Olhe nos meus olhos, o que você vê?
O culto da personalidade
Eu conheço sua raiva, conheço seus sonhos
Eu fui tudo que você quer ser
Eu sou o culto da personalidade
Como Mussolini e Kennedy
Eu sou o culto da personalidade

Na cor viva, o culto da personalidade

Psicólogo RJ  – Vício em pornografia de personalidade?

São relações unilaterais, simuladas, substituindo relacionamentos reais, compensação por algo que não é totalmente realizado? Mais e mais pessoas parecem estar substituindo as relações com outras pessoas íntimas reais por interações nas mídias sociais. Isso é necessariamente uma tendência ruim, ou talvez seja superior a lidar com relações humanas tradicionais arriscadas e potencialmente arriscadas?

As plataformas de vídeo intensivo nos apresentam um conjunto massivamente diversificado de YouTubers, oficialmente chamados de “Criadores”. (Conotações religiosas, alguém?) É difícil distinguir os fatos da ficção, tão reais e envolventes são esses simuladores da experiência humana para alguém se tornar imerso nas fantasias que evocam.

A tendência é de maior auto-revelação, e revelações altamente pessoais são poderosas na criação de um senso de conexão real com parceiros virtuais.
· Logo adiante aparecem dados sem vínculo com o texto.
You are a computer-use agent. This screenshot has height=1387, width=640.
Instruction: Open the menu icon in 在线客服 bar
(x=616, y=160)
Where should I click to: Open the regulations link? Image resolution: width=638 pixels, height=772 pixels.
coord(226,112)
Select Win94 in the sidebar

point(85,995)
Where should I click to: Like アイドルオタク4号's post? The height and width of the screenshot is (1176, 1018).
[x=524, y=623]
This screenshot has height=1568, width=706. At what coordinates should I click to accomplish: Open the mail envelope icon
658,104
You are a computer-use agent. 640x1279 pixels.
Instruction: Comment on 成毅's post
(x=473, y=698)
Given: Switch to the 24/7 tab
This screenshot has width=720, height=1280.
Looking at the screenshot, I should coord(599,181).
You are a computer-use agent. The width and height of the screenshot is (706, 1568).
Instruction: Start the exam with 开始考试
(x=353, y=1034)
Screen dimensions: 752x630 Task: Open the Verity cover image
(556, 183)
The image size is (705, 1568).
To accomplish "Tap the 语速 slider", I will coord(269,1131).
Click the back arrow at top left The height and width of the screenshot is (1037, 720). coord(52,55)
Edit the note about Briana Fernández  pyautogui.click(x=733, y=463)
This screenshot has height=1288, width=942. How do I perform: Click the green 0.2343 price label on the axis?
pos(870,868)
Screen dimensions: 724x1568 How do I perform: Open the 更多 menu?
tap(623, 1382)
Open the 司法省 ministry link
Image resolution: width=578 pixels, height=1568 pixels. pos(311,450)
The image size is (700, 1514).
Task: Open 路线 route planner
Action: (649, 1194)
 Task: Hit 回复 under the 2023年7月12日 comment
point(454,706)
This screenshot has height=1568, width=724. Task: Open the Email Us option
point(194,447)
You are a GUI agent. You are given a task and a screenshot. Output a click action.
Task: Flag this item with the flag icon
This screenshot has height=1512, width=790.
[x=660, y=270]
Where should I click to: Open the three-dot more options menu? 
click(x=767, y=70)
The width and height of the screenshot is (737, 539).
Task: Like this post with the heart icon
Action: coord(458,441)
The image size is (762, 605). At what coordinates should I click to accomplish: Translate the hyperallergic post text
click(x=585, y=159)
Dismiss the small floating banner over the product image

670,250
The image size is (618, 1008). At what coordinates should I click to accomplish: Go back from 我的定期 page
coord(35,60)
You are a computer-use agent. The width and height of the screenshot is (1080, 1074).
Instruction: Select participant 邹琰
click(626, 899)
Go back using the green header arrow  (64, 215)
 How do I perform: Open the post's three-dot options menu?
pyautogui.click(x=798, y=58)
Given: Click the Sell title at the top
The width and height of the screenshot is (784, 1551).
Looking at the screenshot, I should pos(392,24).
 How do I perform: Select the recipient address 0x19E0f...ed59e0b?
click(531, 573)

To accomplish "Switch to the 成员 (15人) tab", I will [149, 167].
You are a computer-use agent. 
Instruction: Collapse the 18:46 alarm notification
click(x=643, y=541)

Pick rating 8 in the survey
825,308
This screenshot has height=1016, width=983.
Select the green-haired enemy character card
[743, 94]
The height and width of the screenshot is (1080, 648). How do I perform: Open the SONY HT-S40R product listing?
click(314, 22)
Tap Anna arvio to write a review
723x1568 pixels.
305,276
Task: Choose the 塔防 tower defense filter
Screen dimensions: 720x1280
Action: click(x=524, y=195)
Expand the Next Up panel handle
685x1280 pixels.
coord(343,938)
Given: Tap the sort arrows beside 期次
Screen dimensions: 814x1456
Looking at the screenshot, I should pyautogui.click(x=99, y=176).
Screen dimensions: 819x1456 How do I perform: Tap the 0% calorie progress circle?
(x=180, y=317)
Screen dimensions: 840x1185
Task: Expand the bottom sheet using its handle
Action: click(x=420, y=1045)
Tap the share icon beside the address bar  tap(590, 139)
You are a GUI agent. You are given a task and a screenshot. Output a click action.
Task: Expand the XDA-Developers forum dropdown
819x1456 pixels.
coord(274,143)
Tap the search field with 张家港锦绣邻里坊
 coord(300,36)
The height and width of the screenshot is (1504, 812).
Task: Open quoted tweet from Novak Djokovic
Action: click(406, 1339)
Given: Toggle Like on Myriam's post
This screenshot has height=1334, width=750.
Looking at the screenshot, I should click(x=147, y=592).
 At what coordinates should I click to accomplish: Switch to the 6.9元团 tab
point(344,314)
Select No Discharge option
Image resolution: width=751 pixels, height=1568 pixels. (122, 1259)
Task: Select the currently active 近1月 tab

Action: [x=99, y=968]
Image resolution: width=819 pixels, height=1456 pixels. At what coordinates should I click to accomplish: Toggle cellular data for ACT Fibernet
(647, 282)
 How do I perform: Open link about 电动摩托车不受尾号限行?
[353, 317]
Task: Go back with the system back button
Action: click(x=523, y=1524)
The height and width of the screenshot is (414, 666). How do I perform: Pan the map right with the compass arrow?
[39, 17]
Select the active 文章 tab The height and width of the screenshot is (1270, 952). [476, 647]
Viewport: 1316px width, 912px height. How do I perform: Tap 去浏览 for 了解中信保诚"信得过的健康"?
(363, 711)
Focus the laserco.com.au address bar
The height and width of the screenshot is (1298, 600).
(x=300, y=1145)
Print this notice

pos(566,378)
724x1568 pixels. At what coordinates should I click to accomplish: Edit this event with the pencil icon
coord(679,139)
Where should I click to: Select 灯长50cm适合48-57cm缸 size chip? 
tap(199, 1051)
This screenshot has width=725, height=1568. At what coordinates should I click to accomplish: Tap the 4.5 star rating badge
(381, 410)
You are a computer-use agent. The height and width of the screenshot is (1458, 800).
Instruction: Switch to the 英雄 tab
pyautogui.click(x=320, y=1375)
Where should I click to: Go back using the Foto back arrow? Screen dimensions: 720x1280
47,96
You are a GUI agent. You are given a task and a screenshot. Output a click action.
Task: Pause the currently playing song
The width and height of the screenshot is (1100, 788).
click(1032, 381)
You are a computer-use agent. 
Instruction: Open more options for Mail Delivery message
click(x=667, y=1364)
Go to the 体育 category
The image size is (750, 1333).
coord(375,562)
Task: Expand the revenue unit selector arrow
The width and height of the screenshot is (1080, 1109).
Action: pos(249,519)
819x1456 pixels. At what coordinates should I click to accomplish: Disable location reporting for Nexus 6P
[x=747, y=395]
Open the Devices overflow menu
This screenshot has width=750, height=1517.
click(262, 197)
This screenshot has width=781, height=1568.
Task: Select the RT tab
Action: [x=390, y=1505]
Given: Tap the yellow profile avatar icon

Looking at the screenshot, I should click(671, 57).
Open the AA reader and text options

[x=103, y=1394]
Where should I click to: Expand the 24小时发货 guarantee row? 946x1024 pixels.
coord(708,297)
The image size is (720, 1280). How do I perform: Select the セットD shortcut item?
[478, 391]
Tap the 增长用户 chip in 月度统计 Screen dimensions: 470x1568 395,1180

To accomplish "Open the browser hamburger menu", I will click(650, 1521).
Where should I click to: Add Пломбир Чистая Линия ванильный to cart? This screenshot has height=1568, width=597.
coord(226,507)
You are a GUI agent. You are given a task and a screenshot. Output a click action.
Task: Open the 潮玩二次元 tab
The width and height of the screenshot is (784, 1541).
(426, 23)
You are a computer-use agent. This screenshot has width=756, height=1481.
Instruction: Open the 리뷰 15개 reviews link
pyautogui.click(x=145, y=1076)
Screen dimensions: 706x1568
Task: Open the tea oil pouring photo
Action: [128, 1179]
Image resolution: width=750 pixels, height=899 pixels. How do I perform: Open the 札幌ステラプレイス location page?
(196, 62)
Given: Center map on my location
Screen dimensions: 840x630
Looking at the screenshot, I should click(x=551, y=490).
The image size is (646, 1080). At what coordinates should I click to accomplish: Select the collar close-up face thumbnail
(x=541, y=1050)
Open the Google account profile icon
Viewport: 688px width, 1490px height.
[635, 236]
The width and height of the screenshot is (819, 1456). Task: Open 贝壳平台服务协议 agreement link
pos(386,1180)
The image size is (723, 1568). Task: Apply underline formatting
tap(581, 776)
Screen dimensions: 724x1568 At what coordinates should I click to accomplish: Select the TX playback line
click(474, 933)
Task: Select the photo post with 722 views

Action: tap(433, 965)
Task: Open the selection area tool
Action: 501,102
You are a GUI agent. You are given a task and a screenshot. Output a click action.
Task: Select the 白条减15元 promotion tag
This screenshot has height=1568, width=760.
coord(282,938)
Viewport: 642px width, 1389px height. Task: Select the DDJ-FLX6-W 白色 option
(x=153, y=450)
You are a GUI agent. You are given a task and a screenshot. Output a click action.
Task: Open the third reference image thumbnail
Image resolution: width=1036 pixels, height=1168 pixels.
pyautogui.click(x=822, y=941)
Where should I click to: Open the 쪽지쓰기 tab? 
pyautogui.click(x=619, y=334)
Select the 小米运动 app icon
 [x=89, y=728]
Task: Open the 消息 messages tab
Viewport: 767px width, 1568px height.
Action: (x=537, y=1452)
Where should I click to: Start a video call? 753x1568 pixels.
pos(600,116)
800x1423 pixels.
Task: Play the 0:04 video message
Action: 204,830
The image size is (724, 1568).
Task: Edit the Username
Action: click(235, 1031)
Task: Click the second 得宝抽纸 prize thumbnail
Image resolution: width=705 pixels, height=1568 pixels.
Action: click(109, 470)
Semelhante aos parceiros robóticos, os relacionamentos substitutivos com pseudo-personalidades atendem às necessidades de apego, ao mesmo tempo em que recompensam os apegos inseguros. Para o estilo de apego desprezível, não é necessário ter pessoas reais que funcionem muito bem, e para o apego ansioso, saber que o que você quer está lá 24 horas por dia é um grande alívio.

Como existem mais de 5 bilhões de vídeos no YouTube e assistidos diariamente, com 50 milhões de desenvolvedores de conteúdo e uma duração média de sessão de 40 minutos, entender como o YouTube funciona psicologicamente, para o bem ou para o mal, é uma medida inteligente.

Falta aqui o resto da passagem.